Shining a light in the darkest corners

Most doctors have no trouble finding patients: they just go to the waiting room. But for doctors who have chosen to work with troubled, vulnerable people, even reaching their patients can be extremely difficult.

Dr. Julio Montaner, director of the B.C. Centre for Excellence, is one of the world’s leading HIV-AIDS experts. Part of his work includes combating the disease in Vancouver’s impoverished Downtown Eastside.

He says people on the streets have seemingly bigger problems than treating HIV.

Finding food, shelter, staying safe, dealing with mental-health problems and getting the next hit all take precedence over an invisible infection that hurts little in the early stages.

“They need places they can get services that are the number one priority for them, so that eventually … you can start addressing other issues. I always say, ‘HIV is my priority, but it is not your priority,’” Montaner explains.

“The number one priority is to help these people live a better life. The second priority is to stop the stigma and discrimination that makes it so difficult to work with these individuals.”

Part of that is decriminalizing drug use, he argues. “We can’t continue to try to help these people because they have a drug problem and on the other hand, chase them around because they have five grams of marijuana in their pocket. We’re working at odds with each other; we need to get our priorities straight.”
Supervised injection sites and the medicinal use of heroin can help, too, he says.

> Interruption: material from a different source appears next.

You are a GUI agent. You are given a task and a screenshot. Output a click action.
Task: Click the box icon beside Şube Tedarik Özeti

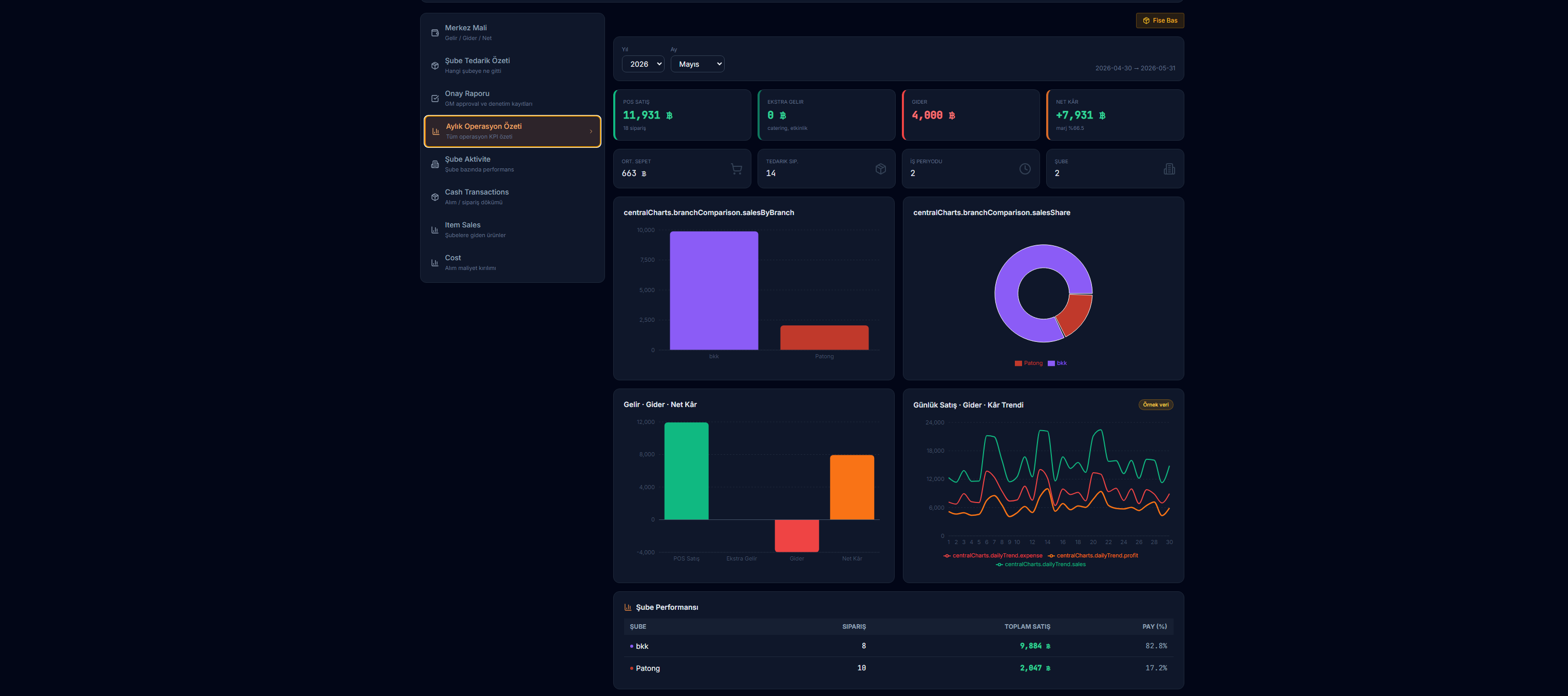coord(434,66)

“If we can give people the opportunity to engage in HIV treatment, these become life saving for them,” he says. The treatment also vastly lowers the presence of the disease in the body, meaning it is much less likely they will transmit the disease. “Unless we do that, we are not going to be able to control the epidemic.”

But many street people don’t get treatment, meaning they get sick and die after being infected for many high-risk years. Montaner calls it a “reservoir of highly infectious cases that is not controlled.”

“People are telling us that treatment for HIV is expensive; we’re saying not to bring treatment to these people … is not only unethical, but it’s actually stupid. It’s more expensive not to do it.”